— begin Recorded information —

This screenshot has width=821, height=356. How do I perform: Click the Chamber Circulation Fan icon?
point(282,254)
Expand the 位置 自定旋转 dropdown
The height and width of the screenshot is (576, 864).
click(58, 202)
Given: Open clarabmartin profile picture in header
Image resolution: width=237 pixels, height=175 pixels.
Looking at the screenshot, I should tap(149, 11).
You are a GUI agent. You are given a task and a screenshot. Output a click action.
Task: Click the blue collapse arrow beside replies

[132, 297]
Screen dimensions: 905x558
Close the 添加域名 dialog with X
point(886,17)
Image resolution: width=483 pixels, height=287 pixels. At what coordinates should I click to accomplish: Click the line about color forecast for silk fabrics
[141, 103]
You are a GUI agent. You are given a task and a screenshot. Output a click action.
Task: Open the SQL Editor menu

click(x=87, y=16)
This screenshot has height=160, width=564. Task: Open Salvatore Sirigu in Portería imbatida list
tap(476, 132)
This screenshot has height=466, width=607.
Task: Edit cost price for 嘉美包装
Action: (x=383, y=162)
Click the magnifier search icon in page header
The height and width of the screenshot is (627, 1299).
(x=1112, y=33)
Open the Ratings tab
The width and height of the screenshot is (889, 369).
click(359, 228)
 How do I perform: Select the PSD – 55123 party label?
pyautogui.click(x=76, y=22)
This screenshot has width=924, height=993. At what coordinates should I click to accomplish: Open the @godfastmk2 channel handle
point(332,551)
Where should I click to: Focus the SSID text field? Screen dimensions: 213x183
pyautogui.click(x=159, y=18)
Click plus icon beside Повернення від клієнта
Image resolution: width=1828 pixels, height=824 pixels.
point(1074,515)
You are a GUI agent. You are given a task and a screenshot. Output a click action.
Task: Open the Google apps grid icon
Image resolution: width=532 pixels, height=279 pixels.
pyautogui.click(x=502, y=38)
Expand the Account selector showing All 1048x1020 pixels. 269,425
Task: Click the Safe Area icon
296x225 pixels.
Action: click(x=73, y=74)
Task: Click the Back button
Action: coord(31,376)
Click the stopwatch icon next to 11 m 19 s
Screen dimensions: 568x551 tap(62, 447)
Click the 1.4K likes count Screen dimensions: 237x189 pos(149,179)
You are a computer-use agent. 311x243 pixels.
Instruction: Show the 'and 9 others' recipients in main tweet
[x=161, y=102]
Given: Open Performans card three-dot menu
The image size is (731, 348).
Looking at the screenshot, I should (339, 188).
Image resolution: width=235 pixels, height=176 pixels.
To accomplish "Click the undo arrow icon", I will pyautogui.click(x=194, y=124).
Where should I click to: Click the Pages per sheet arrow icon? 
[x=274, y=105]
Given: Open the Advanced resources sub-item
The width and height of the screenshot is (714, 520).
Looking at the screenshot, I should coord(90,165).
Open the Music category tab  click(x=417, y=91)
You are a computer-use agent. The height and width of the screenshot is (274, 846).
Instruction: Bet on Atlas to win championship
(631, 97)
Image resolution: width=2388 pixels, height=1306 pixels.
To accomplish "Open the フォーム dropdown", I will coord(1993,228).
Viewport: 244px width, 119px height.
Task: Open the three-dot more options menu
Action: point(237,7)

— end Recorded information —

- **Exercise requirements**:
Switch every "Image resolution:" in the lines above to "Screen size:" and give the lines again with nothing else changed.

- **Result of the exercise**:
This screenshot has width=821, height=356. How do I perform: Click the Chamber Circulation Fan icon?
point(282,254)
Expand the 位置 自定旋转 dropdown
The height and width of the screenshot is (576, 864).
click(58, 202)
Given: Open clarabmartin profile picture in header
Screen size: width=237 pixels, height=175 pixels.
Looking at the screenshot, I should tap(149, 11).
You are a GUI agent. You are given a task and a screenshot. Output a click action.
Task: Click the blue collapse arrow beside replies

[132, 297]
Screen dimensions: 905x558
Close the 添加域名 dialog with X
point(886,17)
Screen size: width=483 pixels, height=287 pixels. At what coordinates should I click to accomplish: Click the line about color forecast for silk fabrics
[141, 103]
You are a GUI agent. You are given a task and a screenshot. Output a click action.
Task: Open the SQL Editor menu

click(x=87, y=16)
This screenshot has height=160, width=564. Task: Open Salvatore Sirigu in Portería imbatida list
tap(476, 132)
This screenshot has height=466, width=607.
Task: Edit cost price for 嘉美包装
Action: (x=383, y=162)
Click the magnifier search icon in page header
The height and width of the screenshot is (627, 1299).
(x=1112, y=33)
Open the Ratings tab
The width and height of the screenshot is (889, 369).
click(359, 228)
 How do I perform: Select the PSD – 55123 party label?
pyautogui.click(x=76, y=22)
This screenshot has width=924, height=993. At what coordinates should I click to accomplish: Open the @godfastmk2 channel handle
point(332,551)
Where should I click to: Focus the SSID text field? Screen dimensions: 213x183
pyautogui.click(x=159, y=18)
Click plus icon beside Повернення від клієнта
Screen size: width=1828 pixels, height=824 pixels.
point(1074,515)
You are a GUI agent. You are given a task and a screenshot. Output a click action.
Task: Open the Google apps grid icon
Screen size: width=532 pixels, height=279 pixels.
pyautogui.click(x=502, y=38)
Expand the Account selector showing All 1048x1020 pixels. 269,425
Task: Click the Safe Area icon
296x225 pixels.
Action: click(x=73, y=74)
Task: Click the Back button
Action: coord(31,376)
Click the stopwatch icon next to 11 m 19 s
Screen dimensions: 568x551 tap(62, 447)
Click the 1.4K likes count Screen dimensions: 237x189 pos(149,179)
You are a computer-use agent. 311x243 pixels.
Instruction: Show the 'and 9 others' recipients in main tweet
[x=161, y=102]
Given: Open Performans card three-dot menu
The image size is (731, 348).
Looking at the screenshot, I should (339, 188).
Screen size: width=235 pixels, height=176 pixels.
To accomplish "Click the undo arrow icon", I will pyautogui.click(x=194, y=124).
Where should I click to: Click the Pages per sheet arrow icon? 
[x=274, y=105]
Given: Open the Advanced resources sub-item
The width and height of the screenshot is (714, 520).
Looking at the screenshot, I should coord(90,165).
Open the Music category tab  click(x=417, y=91)
You are a computer-use agent. The height and width of the screenshot is (274, 846).
Instruction: Bet on Atlas to win championship
(631, 97)
Screen size: width=2388 pixels, height=1306 pixels.
To accomplish "Open the フォーム dropdown", I will coord(1993,228).
Viewport: 244px width, 119px height.
Task: Open the three-dot more options menu
Action: point(237,7)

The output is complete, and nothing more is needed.